Clinical Pathways and Outcomes of Andexanet Alfa Administration for the Reversal of Critical Bleeding in Patients on Oral Direct Factor Xa Inhibitors

Background  Andexanet is U.S. Food and Drug Administration (FDA) approved for the reversal of critical bleeding from factor Xa inhibitors and off-label for surgical reversal. Data are lacking on andexanet administration processes.

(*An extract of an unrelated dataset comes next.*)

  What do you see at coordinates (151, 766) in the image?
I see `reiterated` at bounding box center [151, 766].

Methods  We retrospectively studied patients at a 23-hospital system who received andexanet from November 2019 to March 2023. Abstractors coded demographics, comorbidities, anticoagulant use, andexanet indication, and process times. The primary outcome was presentation-to-andexanet time; diagnosis, ordering, and administration times were calculated. Secondary outcomes included in-hospital postandexanet major thromboembolism/bleeding and mortality.

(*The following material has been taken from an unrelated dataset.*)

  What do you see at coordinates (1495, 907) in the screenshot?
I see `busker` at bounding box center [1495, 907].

Results  In total, 141 patients were analyzed. Andexanet indications were predominantly neurologic bleeding (85.8%). Twenty-four patients (17.0%) were transferred from nontertiary/academic centers to tertiary/academic centers. The median presentation-to-administration time was 192.5 minutes (interquartile range [IQR]: 108.0–337.0 minutes). Components were as follows: 72.5 minutes (IQR: 39.0–137.5 minutes) for bleeding diagnosis; 35.5 minutes (IQR: 0–96.5 minutes) for andexanet ordering; and 53.0 minutes (IQR: 38.5–78.5 minutes) for administration, which was longer at tertiary/academic hospitals (ratio 1.5, 95% confidence interval [CI]: 1.2–2.0, p  = 0.002). Gastrointestinal or other critical bleeding (ratio 2.59, 95% CI: 1.67–4.02, p  < 0.001), and tertiary/academic center treatment (ratio 1.58, 95% CI: 1.15–2.18, p  = 0.005), were associated with increased time. Major thromboembolism, bleeding, and mortality occurred in 10.6, 12.0, and 22.9% of patients, respectively.

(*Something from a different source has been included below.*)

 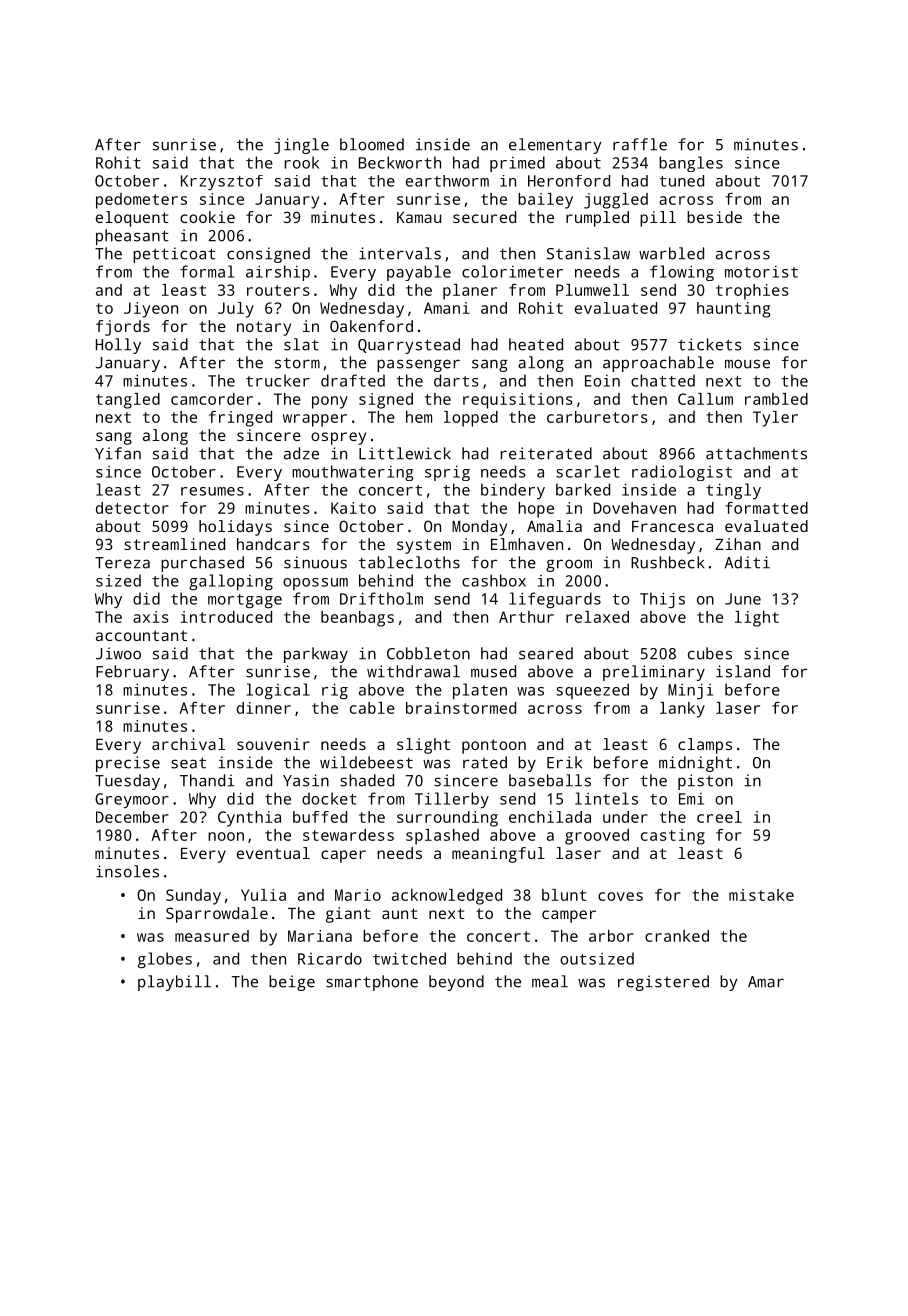 What do you see at coordinates (165, 960) in the document?
I see `globes` at bounding box center [165, 960].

Conclusions  In our cohort, the median presentation-to-administration time was over 3 hours. Cumulative times were longer at tertiary/academic hospitals and for gastrointestinal/other bleeding. Postandexanet major thromboembolism/bleeding occurred more at tertiary/academic hospitals, possibly related to transfers. Prospective studies may elucidate clinical decision-making bottlenecks.